Helai demi helai benang warna-warni ia tenun hingga membentuk kain indah khas Bumi Flobamora, nama lain dari NTT. "Ini butuh waktu sekitar satu minggu lagi agar selesai," kata Regina, ketika dijumpai ANTARA, sambil mengoperasikan alat tenun bantuan dari Kementerian Sosial itu.
Kain tersebut kemudian dijual ke salah seorang tetangganya yang telah memesan jauh-jauh hari untuk atribut saat hajatan.
Sesekali wanita paruh baya itu harus menghentikan pekerjaan menenun saat ada pelanggan hendak berbelanja di warung sayur miliknya.
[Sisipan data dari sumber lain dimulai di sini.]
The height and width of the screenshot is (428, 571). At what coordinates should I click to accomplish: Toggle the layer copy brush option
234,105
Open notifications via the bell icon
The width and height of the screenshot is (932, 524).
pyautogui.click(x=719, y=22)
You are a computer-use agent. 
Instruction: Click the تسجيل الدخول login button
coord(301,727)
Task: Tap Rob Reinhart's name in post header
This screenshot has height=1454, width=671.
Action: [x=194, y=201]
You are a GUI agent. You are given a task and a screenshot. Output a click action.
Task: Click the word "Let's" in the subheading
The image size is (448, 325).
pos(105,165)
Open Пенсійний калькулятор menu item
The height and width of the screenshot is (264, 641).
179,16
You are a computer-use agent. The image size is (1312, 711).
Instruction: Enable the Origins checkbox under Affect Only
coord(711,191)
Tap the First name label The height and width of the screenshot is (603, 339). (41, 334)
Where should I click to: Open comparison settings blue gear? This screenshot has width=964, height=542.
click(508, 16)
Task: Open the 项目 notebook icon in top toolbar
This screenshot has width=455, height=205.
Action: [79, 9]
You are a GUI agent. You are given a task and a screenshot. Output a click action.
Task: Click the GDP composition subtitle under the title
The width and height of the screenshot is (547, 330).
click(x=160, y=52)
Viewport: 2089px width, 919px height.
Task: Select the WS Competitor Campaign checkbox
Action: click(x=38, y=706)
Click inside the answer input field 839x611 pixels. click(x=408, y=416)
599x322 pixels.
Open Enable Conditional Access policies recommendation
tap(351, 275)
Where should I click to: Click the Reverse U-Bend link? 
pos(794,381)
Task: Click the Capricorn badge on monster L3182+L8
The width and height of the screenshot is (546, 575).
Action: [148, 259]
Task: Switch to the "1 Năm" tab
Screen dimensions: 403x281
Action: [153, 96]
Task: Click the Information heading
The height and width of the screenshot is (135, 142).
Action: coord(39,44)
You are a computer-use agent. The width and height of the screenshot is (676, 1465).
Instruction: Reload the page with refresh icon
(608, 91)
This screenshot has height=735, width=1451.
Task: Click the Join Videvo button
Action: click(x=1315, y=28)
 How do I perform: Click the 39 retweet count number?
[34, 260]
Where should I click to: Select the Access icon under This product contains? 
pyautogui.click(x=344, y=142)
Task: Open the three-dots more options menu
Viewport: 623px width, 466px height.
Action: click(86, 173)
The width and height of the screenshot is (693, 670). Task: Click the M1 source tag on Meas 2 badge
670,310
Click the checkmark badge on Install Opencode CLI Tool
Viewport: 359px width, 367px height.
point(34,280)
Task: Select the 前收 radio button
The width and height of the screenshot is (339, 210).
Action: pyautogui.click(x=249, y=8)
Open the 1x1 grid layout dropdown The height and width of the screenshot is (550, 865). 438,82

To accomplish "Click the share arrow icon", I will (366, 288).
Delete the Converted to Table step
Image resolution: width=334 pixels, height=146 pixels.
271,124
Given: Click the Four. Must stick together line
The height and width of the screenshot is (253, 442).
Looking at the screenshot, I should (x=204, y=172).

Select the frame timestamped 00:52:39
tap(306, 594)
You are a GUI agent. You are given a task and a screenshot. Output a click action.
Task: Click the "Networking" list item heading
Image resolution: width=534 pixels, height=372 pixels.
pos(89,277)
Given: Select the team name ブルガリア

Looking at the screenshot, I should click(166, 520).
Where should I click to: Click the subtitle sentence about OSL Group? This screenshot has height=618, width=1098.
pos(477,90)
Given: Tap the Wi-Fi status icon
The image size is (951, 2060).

Begitulah aktivitas keseharian Regina, setahun terakhir ini. Tidak hanya berjualan di warung sayur yang ia bangun sejak 2012, kini Regina juga menggeluti dunia ekonomi kreatif, dengan membuat kain tenun khas NTT.
Sebelum 2012, tidak pernah terpikirkan oleh Regina untuk mencari penghidupan di kampung halaman, seperti saat ini. Karena minimnya pilihan lapangan pekerjaan bagi yang berpendidikan rendah, angan-angan menjadi tenaga kerja di luar negeri, khususnya di Malaysia, jamak terpikirkan oleh masyarakat di Kefamenanu, termasuk Regina. Kala itu, iming-iming mendapatkan uang banyak dengan bekerja sebagai buruh migran menjadi magnet bagi Regina dan sebagian warga lainnya.
Rupanya janji gaji besar sebagai asisten rumah tangga (ART) di Malaysia hanya sebatas bualan para makelar tenaga kerja. Alih-alih meraup uang banyak, Regina justru mendapatkan perlakukan tidak manusiawi dan gajinya ditahan oleh majikan.
Bahkan selama setelah dua tahun bekerja, dia hanya menerima total Rp4 juta. Padahal, seharusnya total gajinya selama dua tahun menjadi ART tidak kurang dari Rp27 juta.
Majikannya banyak memotong gaji untuk biaya perawatan Regina yang sering keluar masuk rumah sakit. Seringnya Regina sakit bukan tanpa alasan. Bagaimana tidak, selama dua tahun bekerja di Penang, Malaysia, ibu lima anak itu mendapatkan ruang tidur tanpa kasur dan porsi makan yang sedikit. Celakanya, jam kerja Regina pun tidak menentu.
Rasa kapok atas perlakukan buruk majikannya, ditambah rindu kampung halaman, terus menghinggapi benak Regina. Akhirnya ia bulat memutuskan berhenti bekerja di Malaysia. Ia berfikir lebih baik hidup susah di kampung halaman, daripada susah di negara lain dan dicurangi majikan.